過去を振り返るときは以下のような質問を自分に投げかけてみるとよいでしょう。

・どういうときに自分は幸せを感じるのか(不幸だと感じるのか)
・なにをしているときが一番楽しいのか(楽しくないのか)
・どんなことをするとやる気がでるのか(でないのか)
・どういうときに人に褒められたか

こうした自分の歴史を振り返ることで、あなた自身について理解が深まります。

今の自分を掘り下げてみる

過去の自分について掘り下げたあとは、「今の自分」についても掘り下げてみましょう。

以下のような点を確認してみるとよいです。

・今、何をしているときに幸せを感じるのか(不幸だと感じるのか)
・今、何をしているときに楽しいと思うのか(楽しくないのか)
・今のあなたにはどんなスキルがあるのか
・どんなスキルを伸ばしてみたいと思っているのか

これらの質問を今の自分に対して行うことで今、自分がどんなことを考えていてどんな可能性を秘めているのかを知ることができます。

あなたはなにがしたいのか

自己分析を行なったあとは、あなたの未来について考えてみましょう。

そのとき大切なのは「自分はなにがしたいのか」を明らかにすることです

たとえば、

・仕事を通して世の中をどうしていきたいと思っているのか
・仕事を通じてどのような価値を社会に与えたいか

こうした、仕事を通じてあなたがしたいことを考えてみましょう。

・IT業界の仕事を通じて、もっと人々が暮らしやすい世の中を作りたい。そのために今まで学んできたwebプログラミングの知識を活かしたい。
・報道の仕事を通じて、社会で「弱者」と呼ばれている人たちを助けたい。それが自分が社会に与えられる価値である。

このように自分がなにをしたいのかを考えます。

このとき、「職業」に当てはめる必要はありません。方法はいったん置いておいて、あなたがなにをしたいのかをじっくり考えてみましょう。

理想の自分を描いてみる

自分がなにをしたいのかが分かったら、その次に理想の自分について考えてみましょう。

自分のやりたいことに対して、リーダーとしてみんなを引っ張って目標達成を目指しているのが理想の自分なのか、はたまた誰かを裏方でサポートしていきたいのか。
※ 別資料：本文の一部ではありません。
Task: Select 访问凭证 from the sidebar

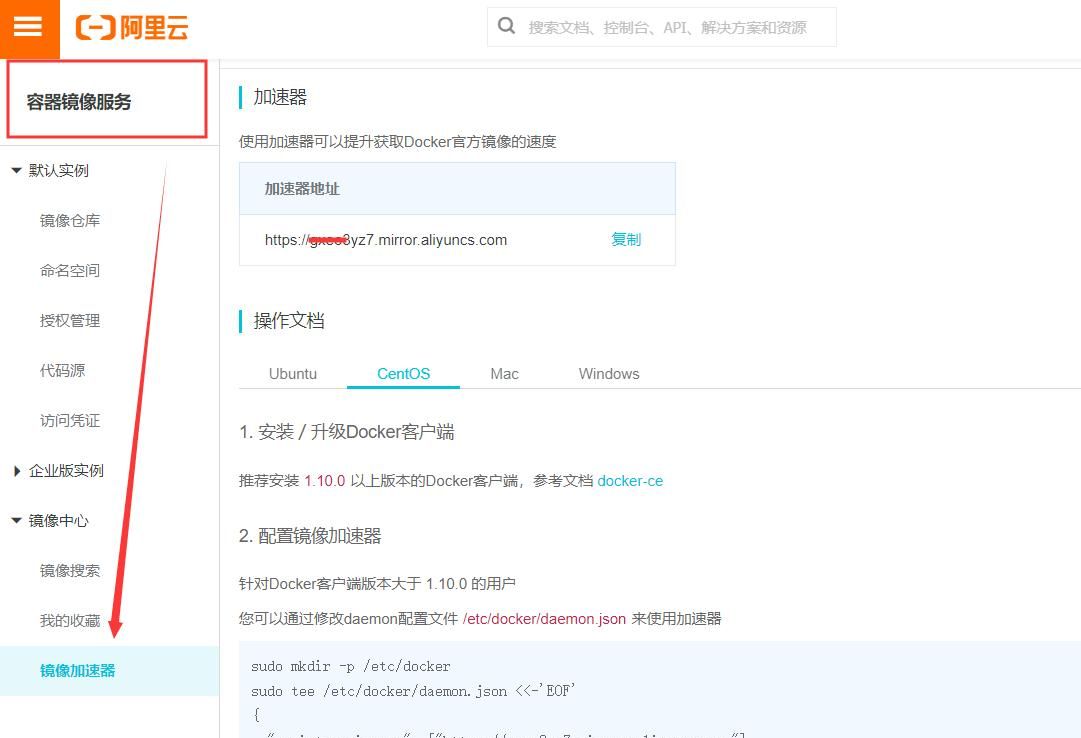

そのように、どのようにして働いているのが理想の自分なのかを考えてみましょう。

またこのとき、プライベートも含めて理想の自分を描くようにしましょう。

現代の日本では、仕事と私生活の両方を充実させるようという「ワークライフバランス」という考え方が一般化してきました。

キャリアプランを考える上で、仕事のことだけを考えるような考え方はもはや時代遅れになってきているのです。

仕事と私生活、どちらも含めて「理想の自分の姿」を描いてみてください。

10年後、5年後、3年後、1年後どうなっていたいか?

理想の自分の姿が描けたら、それを短期的な目標に落とし込んでいきましょう。

理想の自分になるために、自分は10年後にどうなっていたいのか。そのために5年後にはどのようになっていたいのか。

そうやって計画を立てていき、最終的には「1年後どうなりたいのか。そのために今なにをするか」と、直近の目標まで落とし込んでいきます。

そしてここではじめて、なりたい自分になるためにどのような仕事をすればいいのかを考えます。

なりたい自分になるために、どういうキャリアを積んでいけばいいのかを考え、そしてそのために次の一歩をどう踏み出せばいいのかを考えましょう。

キャリアプランを考えるためには「自己分析をする」「なにをしたいのか考える」「理想の自分を考える」「短期的な目標まで落とし込む」という方法が効果的です。

途中で煮詰まってしまったら、誰かに相談するなど色々な角度でご自身のキャリアについて考えてみていただければと思います。